José María Marco
Nihilistas
El siglo XX, hasta los años sesenta y setenta, fue el siglo de lo que Eric Voegelin, gran pensador perseguido sañudamente por los nazis, llamó las «religiones políticas». Son dos, el socialismo y el nacionalismo. Aunque poco tienen que ver la una con la otra, ambas parten de un movimiento común que transfiere lo sagrado de la esfera de lo trascendente a la realidad mundana, histórica y social, y promete por tanto lo que las religiones dejan para el Más Allá: el paraíso inmediato, al alcance de la mano, aquí mismo. Para acabar con el nacionalismo, fueron necesarias dos guerras mundiales y decenas de millones de muertos. Para hacerlo con el socialismo, las sociedades, en particular las occidentales, tuvieron que proceder a una nueva secularización que les llevó, en torno a 1970, a perder la fe, también la fe en los paraísos comunistas.

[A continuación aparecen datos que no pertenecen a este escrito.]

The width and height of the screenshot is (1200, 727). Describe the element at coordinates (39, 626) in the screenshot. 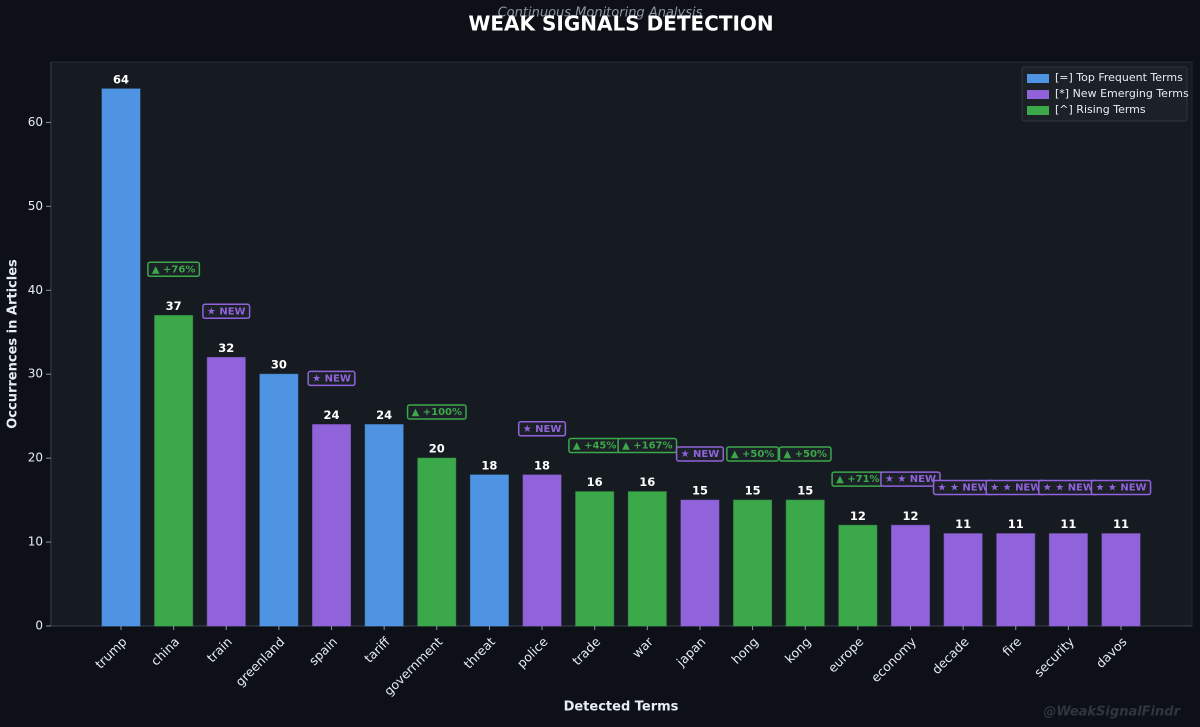

I see `y-tick-label: 0` at that location.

Moral y psicológicamente, los oficiantes de las dos religiones políticas se parecen en algo. Y es que no hay término medio entre los fanáticos y los cínicos. De hecho, también las dos parten de la constatación de que el mundo ha dejado de tener sentido. Las religiones políticas vienen a llenar ese vacío, el fondo de la nada de la que las dos se nutren. Tampoco son raros los casos de gente al mismo tiempo fanática y nihilista. Los intelectuales comunistas, tan brillantes y tan inmorales, tan inhumanos –como Bertolt Brecht o Anthony Blunt, pero hay muchos otros– son un buen ejemplo de este nihilismo radical. (Que sigue poblando, dicho sea de paso, las dependencias de la cultura oficial.)
La crisis, es decir el profundo cambio de modelo social, cultural y económico que estamos viviendo, ha traído aparejado el retorno de estas religiones. Era de esperar. Con ellas han vuelto los profetas y los sacerdotes... que ponen en escena otra vez el gran auto de la salvación por la fe, la fe nihilista. Habrá quien se divierta recordando que la historia, cuando vuelve, lo hace en modo paródico. Es así en parte: de «El Príncipe» y «La cuestión judía», hemos pasado a «El Rey León» y a «Juego de tronos», de la estación de Finlandia a Rivas, de Brecht a Monedero. Aun así, conviene no tomárselos del todo en broma. Sólo el tiempo y la salvaje dimensión del drama desencadenado en el siglo XX otorgan apariencia de grandeza a la histeria y la cochambre –además del nihilismo– que siempre fueron lo propio de las religiones políticas, incluso en sus momentos de mayor esplendor.